**GIVEN EXERCISE:** Return, word for word, the passage of the text on ethical AI in financial crime compliance from "AI generated outcomes" to "on flawed data.".

**DOCUMENT SECTION:**
The speed at which Artificial Intelligence (AI) is being adopted has brought about a revolution in the way organisations approach financial crime compliance. By analysing vast amounts of data in real-time, AI powered compliance systems can identify potential risks and flag suspicious activity accurately and efficiently, thereby helping organisations remain one step ahead of fraudsters and money launderers. However, to fully reap the benefits of AI - or any technology for that matter – it's essential that it’s used in an ethical and responsible manner, enhancing rather than inhibiting the wellbeing of the stakeholders affected by its outcomes.
According to the Alan Turing Institute’s ‘Guide for the responsible design and implementation of AI systems in the public sector’- AI ethics is a set of values, principles, and techniques that employ widely accepted standards of right and wrong to guide moral conduct in the development and use of AI technologies.
AI generated outcomes and results are only as good as the data used to train and test the algorithmic functions. Without balanced data, AI systems can produce flawed and biased results, ultimately impeding their ability to operate in a justifiable manner. When it comes to financial crime compliance, there are several significant concerns regarding the fair and ethical use of AI, including:
Bias and Discrimination:
The data samples used to train and test algorithmic systems can often be inadequate and unrepresentative of the populations from which they are drawing inferences. As a result, biased and discriminatory outcomes are possible because they’re based on flawed data.
Biased features, metrics, and analytic structures for the models that enable data mining can reproduce, reinforce, and amplify the patterns of marginalisation, inequality, and discrimination. For example, take irregular payments: individuals working a zero-hours contract won’t know from one week to the next how much money they are bringing in. Their bank accounts will show many irregular payments in and out, mimicking genuinely suspicious activity, and therefore being flagged by an AI algorithm as suspicious.
Non Accountability:
AI systems may automate some human cognitive functions, but it’s more of a challenge to ascribe accountability to a system for its algorithmically generated outcomes. The complex and distributed nature of the design, production and implementation processes of AI systems can make it difficult to pinpoint responsible parties. This poses an issue for financial institutions using AI systems for compliance and monitoring purposes, as they must ensure accountability and transparency in the outcomes generated. This is where models such as human-in-the-loop come into the picture, overlaying human intelligence onto AI in the different stages of setting up and implementing the tuning and testing of algorithms.

**Word and element location records:**
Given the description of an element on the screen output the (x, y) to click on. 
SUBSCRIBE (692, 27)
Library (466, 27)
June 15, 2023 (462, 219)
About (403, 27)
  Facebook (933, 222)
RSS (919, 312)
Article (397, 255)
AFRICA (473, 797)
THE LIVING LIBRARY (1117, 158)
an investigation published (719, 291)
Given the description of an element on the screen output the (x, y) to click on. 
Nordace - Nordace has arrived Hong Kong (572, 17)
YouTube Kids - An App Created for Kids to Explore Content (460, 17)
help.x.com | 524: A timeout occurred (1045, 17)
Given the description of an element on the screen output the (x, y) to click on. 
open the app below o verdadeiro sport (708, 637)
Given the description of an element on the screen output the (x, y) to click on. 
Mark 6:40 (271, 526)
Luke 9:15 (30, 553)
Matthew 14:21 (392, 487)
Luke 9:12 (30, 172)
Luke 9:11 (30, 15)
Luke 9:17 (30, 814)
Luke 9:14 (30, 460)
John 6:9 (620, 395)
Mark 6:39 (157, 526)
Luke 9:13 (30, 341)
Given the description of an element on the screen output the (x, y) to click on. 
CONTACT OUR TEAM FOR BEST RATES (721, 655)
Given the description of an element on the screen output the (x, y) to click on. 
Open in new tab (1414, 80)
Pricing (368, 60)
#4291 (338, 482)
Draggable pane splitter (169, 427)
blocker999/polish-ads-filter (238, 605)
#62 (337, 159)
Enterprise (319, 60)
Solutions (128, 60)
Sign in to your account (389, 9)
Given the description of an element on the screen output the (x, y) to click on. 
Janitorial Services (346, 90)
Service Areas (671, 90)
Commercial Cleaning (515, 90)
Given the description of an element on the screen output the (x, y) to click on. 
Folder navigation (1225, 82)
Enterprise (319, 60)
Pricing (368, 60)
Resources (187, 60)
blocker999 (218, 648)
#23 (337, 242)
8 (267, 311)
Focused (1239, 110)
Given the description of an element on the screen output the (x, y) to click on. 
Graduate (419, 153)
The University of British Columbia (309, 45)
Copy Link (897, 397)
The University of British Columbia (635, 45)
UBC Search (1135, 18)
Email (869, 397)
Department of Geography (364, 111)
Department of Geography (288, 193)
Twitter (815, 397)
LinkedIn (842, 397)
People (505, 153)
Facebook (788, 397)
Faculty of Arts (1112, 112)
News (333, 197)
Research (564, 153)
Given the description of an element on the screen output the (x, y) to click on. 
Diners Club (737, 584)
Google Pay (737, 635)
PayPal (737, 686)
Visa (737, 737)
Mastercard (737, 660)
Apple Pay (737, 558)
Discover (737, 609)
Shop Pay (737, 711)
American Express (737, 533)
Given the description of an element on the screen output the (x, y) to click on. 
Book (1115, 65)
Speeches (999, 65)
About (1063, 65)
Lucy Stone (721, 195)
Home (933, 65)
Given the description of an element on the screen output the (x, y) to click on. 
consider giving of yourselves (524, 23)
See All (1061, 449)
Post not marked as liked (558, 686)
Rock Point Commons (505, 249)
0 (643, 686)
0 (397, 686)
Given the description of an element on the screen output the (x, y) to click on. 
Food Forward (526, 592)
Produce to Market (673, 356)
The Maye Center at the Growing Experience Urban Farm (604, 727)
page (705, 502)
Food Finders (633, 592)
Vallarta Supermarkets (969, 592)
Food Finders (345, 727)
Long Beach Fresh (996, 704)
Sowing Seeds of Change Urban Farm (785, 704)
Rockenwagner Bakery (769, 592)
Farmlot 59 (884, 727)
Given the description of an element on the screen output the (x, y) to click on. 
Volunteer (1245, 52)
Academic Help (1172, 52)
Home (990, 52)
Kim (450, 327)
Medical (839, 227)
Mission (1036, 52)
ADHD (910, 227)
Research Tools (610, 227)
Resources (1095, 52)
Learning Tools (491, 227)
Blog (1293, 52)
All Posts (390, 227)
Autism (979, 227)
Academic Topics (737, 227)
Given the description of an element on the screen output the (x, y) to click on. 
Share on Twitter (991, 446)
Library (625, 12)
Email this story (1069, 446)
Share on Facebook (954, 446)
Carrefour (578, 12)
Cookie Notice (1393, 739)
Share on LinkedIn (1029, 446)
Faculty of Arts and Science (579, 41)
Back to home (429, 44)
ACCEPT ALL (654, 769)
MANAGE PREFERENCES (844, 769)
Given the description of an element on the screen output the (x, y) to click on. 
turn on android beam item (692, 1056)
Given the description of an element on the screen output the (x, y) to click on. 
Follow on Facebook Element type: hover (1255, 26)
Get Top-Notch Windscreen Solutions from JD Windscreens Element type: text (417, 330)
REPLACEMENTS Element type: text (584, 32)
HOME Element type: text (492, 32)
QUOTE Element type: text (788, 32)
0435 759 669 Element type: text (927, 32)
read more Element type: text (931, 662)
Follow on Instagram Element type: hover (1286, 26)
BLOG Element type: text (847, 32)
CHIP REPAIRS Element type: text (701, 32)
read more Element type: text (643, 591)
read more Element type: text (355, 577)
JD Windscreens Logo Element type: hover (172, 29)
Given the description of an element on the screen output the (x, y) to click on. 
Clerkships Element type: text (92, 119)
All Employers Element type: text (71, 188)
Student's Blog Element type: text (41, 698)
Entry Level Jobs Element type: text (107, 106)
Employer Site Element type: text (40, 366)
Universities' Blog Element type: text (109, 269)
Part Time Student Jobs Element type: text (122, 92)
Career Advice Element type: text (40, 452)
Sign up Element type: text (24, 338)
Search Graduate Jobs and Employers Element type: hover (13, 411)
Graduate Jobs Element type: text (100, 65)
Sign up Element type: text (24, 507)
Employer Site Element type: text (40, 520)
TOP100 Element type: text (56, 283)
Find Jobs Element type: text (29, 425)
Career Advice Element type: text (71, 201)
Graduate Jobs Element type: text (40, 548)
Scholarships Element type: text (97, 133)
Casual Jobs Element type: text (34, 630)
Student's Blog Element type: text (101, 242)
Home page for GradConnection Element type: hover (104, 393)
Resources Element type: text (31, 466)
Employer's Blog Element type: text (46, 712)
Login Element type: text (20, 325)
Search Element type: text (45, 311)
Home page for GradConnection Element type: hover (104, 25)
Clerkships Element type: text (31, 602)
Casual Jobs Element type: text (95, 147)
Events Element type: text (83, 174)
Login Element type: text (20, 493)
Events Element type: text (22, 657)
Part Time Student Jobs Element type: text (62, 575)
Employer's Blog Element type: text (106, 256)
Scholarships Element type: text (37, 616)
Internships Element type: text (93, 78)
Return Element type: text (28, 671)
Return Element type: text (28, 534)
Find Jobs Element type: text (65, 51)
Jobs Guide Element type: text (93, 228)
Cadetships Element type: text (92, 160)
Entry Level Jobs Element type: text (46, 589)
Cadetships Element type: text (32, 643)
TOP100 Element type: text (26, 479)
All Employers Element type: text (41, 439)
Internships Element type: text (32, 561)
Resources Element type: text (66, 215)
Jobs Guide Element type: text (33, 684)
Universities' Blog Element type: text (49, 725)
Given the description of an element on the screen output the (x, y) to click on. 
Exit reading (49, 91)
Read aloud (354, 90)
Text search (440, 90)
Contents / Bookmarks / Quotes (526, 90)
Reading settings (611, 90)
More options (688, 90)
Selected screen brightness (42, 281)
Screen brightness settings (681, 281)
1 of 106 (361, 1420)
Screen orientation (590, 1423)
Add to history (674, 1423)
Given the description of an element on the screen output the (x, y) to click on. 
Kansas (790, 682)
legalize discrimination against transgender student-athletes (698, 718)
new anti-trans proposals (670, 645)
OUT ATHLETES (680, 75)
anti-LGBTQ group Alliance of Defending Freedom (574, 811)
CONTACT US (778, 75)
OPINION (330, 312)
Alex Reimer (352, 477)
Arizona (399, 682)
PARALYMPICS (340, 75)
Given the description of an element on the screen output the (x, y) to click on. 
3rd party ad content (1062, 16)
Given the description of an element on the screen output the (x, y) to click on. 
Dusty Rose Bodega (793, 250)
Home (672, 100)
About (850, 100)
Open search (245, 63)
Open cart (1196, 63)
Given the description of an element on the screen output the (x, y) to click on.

**OUTPUT:**
AI generated outcomes and results are only as good as the data used to train and test the algorithmic functions. Without balanced data, AI systems can produce flawed and biased results, ultimately impeding their ability to operate in a justifiable manner. When it comes to financial crime compliance, there are several significant concerns regarding the fair and ethical use of AI, including:
Bias and Discrimination:
The data samples used to train and test algorithmic systems can often be inadequate and unrepresentative of the populations from which they are drawing inferences. As a result, biased and discriminatory outcomes are possible because they’re based on flawed data.